--- Textauszug ---
Millionenstadt Port-au-Prince fiel in Trümmer. Jedes zweite Haus ist eingestürzt. Viele Opfer liegen noch unter den Schutthaufen.

Port-au-Prince. Verzweifelte Menschen laufen weinend durch die Trümmerberge. Andere versuchen mit bloßen Händen, Opfer aus den Schuttmassen zu scharren. Schwerverletzte, Sterbende und Tote liegen nebeneinander am Straßenrand. Kaum einer kann sich um sie kümmern. Fast alle Kliniken sind eingestürzt.

Haiti am Tag nach dem schwersten Erdbeben seit mehr als 200 Jahren: Der Inselstaat in der Karibik, der zu den ärmsten Ländern der Welt zählt, erlebt Szenen wie aus der Apokalypse. "Wir müssen mit mehr als 100 000 Toten rechnen", sagte am Abend Ministerpräsident Jean-Max Bellerive dem US-Sender CNN.

Zuvor hatte bereits Präsident René Préval einen dramatischen Hilfsappell an die Welt gerichtet. Auch sein Palast in der Hauptstadt Port-au-Prince war unter der Wucht der Erdstöße (7,0 Richterskala) eingestürzt. Er habe über Leichen steigen müssen und die Schreie von Menschen gehört, die unter Trümmern begraben seien, sagte Preval der Zeitung "Miami Herald": "Das Parlament ist eingestürzt. Die Steuerbehörde ist eingestürzt. Schulen sind eingestürzt. Es gibt eine Menge von Schulen mit einer Menge von Toten in ihnen. Eine Katastrophe."

--- Gegebene Einträge ---
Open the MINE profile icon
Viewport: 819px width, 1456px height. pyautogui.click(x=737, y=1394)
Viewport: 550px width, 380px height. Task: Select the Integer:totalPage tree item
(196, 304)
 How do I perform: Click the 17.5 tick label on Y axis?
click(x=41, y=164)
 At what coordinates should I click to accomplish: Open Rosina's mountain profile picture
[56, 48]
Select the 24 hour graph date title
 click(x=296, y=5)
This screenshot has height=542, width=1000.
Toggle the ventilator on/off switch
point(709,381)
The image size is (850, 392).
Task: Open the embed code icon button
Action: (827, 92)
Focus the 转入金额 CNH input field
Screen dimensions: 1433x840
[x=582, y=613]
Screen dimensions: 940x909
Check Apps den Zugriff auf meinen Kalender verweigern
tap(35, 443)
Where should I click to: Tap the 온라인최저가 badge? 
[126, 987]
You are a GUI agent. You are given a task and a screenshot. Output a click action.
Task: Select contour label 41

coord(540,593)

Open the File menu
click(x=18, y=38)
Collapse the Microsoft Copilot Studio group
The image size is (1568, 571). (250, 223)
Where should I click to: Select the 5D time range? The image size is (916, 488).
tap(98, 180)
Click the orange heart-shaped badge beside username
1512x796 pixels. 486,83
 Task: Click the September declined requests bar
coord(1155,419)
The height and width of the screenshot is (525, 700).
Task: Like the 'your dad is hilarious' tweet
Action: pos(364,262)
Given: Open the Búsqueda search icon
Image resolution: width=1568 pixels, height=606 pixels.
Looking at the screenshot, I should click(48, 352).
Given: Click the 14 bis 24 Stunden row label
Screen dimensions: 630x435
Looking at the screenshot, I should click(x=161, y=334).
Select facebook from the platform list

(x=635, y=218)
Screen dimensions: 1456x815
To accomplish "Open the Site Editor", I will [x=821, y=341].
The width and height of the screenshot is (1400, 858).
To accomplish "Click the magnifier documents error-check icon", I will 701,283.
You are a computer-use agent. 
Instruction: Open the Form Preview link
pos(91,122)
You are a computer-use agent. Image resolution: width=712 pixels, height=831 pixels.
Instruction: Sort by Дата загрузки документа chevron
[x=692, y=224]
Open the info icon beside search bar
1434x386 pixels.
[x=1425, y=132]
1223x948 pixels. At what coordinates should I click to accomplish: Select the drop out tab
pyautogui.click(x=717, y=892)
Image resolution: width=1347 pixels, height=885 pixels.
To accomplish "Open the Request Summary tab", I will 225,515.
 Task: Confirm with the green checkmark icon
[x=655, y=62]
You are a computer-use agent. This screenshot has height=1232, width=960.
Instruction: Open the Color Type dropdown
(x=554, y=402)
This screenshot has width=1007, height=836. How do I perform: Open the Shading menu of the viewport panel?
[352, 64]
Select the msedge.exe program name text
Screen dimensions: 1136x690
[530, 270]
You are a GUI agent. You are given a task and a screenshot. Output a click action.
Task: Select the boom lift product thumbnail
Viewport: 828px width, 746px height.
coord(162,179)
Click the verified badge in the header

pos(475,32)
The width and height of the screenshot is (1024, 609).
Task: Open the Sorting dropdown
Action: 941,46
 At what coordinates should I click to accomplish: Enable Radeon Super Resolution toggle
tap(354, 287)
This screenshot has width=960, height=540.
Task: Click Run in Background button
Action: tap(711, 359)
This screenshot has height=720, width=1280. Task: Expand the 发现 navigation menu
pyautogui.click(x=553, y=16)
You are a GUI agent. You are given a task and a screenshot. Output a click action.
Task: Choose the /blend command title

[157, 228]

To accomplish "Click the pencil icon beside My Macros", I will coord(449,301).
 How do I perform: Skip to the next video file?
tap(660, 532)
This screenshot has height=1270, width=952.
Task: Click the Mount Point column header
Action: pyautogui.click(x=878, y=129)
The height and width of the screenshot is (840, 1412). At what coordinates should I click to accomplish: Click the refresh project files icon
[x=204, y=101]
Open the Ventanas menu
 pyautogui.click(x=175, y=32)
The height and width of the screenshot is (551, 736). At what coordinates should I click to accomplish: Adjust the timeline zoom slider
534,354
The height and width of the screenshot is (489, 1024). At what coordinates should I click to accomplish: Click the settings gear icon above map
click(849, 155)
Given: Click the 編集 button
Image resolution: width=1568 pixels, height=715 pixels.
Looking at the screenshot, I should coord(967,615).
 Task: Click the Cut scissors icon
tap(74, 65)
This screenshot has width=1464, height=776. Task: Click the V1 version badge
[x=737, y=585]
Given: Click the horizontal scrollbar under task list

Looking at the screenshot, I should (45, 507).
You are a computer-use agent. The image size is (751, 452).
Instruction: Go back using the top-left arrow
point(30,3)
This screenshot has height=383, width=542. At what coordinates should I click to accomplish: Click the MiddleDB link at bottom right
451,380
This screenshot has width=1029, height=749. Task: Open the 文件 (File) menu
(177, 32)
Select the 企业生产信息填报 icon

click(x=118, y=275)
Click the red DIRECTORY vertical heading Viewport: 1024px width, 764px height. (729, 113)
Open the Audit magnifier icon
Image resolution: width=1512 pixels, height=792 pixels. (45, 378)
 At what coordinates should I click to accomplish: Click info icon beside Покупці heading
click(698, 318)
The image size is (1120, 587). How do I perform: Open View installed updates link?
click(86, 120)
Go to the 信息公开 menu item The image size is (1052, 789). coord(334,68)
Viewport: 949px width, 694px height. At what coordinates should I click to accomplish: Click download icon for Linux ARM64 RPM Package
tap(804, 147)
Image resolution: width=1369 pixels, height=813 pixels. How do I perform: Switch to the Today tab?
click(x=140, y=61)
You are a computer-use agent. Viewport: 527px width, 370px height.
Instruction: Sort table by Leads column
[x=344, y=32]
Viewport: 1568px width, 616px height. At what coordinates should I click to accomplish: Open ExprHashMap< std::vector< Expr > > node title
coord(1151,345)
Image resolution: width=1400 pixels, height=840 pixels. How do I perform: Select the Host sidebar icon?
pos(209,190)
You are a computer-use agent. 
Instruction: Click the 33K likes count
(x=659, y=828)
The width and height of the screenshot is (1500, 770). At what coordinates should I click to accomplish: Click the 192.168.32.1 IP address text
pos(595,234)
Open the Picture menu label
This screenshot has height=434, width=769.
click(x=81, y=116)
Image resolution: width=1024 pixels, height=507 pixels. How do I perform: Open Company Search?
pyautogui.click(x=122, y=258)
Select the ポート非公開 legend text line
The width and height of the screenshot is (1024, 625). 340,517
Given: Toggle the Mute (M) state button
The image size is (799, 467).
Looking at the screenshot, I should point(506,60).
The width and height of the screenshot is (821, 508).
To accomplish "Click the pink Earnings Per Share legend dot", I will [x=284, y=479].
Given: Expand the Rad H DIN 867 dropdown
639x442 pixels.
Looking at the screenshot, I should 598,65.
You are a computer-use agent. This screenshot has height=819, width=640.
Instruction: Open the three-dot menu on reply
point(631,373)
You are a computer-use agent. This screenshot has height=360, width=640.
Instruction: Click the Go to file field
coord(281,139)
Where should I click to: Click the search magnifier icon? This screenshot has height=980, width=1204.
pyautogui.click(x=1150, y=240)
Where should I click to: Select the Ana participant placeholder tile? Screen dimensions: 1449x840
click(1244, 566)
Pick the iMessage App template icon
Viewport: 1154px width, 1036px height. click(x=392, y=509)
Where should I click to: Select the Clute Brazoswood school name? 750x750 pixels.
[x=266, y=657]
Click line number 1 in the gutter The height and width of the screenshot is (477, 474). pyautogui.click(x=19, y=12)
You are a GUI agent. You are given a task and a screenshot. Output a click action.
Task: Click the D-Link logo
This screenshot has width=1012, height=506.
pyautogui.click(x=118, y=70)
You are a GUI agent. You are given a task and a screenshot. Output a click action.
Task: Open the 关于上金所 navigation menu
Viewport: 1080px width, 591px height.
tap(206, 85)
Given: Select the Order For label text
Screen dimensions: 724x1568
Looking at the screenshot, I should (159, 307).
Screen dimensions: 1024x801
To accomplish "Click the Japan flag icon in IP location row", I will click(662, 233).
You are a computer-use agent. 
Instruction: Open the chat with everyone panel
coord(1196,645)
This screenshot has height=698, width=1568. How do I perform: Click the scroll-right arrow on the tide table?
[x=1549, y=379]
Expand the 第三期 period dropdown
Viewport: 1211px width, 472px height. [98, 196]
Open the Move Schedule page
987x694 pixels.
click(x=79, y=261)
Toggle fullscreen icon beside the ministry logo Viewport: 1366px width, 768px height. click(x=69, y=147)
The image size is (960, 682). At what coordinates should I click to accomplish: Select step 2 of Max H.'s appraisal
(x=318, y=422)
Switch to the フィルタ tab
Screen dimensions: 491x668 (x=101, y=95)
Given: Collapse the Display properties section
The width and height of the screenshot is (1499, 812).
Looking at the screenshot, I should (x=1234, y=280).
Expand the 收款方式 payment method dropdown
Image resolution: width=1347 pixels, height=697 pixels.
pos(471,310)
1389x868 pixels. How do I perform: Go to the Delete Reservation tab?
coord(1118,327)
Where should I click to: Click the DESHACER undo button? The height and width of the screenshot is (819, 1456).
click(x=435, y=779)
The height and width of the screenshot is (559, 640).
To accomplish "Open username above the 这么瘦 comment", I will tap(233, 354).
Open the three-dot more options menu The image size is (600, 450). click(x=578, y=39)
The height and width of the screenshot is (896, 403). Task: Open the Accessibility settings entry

--- Aufgabe ---
Beantworte bitte diese Fragen zum Bericht über das Erdbeben in Haiti:
1. Welcher Anteil der Häuser in Port-au-Prince ist eingestürzt?
2. Mit wie vielen Toten rechnet Ministerpräsident Jean-Max Bellerive?
3. Welche Stärke auf der Richterskala hatten die Erdstöße?

--- Antwort ---
1. Jedes zweite Haus.
2. Mit mehr als 100 000 Toten.
3. 7,0.